* _Required work_
Go through the entries below line by line and count those containing "Expand"; the answer is that count alone.

Dataset entries below:

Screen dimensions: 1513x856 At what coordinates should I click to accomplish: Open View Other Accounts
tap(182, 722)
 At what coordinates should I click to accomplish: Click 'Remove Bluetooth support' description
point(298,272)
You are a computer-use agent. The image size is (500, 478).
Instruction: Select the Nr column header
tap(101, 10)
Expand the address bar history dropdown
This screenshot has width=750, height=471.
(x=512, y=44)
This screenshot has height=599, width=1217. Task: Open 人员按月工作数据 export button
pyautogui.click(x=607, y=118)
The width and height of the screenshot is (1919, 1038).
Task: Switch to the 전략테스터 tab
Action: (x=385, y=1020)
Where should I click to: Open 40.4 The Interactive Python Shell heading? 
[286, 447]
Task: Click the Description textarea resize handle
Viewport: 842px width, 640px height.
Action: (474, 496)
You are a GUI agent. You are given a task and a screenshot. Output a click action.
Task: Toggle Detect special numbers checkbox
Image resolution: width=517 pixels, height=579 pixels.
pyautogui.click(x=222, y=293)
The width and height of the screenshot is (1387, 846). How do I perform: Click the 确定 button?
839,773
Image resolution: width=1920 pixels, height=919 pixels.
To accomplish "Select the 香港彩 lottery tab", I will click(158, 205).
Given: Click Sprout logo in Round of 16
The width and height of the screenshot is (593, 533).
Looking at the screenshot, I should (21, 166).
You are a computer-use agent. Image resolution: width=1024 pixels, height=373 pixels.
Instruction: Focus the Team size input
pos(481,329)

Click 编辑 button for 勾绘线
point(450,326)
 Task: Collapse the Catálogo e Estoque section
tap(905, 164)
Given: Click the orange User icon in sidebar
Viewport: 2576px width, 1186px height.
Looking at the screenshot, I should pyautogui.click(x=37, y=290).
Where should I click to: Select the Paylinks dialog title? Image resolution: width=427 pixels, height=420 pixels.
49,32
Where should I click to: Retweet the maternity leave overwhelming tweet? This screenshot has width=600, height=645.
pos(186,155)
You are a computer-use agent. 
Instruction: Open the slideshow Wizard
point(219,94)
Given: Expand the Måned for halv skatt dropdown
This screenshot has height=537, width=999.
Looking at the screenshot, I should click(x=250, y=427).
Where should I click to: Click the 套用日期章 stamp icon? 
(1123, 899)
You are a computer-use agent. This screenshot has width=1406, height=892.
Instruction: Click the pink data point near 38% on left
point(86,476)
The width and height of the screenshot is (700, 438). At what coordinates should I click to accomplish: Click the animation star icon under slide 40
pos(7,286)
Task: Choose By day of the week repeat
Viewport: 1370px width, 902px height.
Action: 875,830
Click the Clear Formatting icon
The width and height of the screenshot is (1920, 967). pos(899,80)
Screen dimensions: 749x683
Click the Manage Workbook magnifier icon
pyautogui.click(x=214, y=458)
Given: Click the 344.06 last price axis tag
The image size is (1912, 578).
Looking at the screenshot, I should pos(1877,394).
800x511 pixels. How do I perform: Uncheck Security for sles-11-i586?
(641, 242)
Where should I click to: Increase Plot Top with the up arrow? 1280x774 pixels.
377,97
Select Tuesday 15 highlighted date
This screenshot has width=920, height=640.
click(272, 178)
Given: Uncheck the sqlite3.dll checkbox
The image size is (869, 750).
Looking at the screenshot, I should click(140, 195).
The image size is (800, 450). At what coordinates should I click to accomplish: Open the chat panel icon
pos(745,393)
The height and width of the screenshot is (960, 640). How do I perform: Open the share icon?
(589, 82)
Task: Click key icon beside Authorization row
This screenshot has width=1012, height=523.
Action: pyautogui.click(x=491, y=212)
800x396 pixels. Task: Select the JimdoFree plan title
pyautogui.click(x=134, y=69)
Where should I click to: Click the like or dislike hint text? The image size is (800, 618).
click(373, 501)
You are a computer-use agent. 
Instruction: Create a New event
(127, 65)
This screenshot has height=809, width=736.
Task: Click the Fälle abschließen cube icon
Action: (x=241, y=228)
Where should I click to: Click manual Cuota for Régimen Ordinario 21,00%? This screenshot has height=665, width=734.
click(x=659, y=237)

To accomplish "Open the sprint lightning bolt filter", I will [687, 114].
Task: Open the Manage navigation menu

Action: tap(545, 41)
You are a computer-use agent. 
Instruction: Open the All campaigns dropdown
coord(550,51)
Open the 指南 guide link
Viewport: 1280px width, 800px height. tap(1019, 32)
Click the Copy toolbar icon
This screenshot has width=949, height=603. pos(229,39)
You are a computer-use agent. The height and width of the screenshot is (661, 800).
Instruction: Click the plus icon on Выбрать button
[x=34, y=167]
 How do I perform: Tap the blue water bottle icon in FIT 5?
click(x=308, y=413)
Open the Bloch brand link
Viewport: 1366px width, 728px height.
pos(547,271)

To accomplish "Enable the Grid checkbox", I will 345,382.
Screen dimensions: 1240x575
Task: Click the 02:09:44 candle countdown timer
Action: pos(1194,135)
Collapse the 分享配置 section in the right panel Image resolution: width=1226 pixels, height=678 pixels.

End of Dataset entries.

* _Response below_
2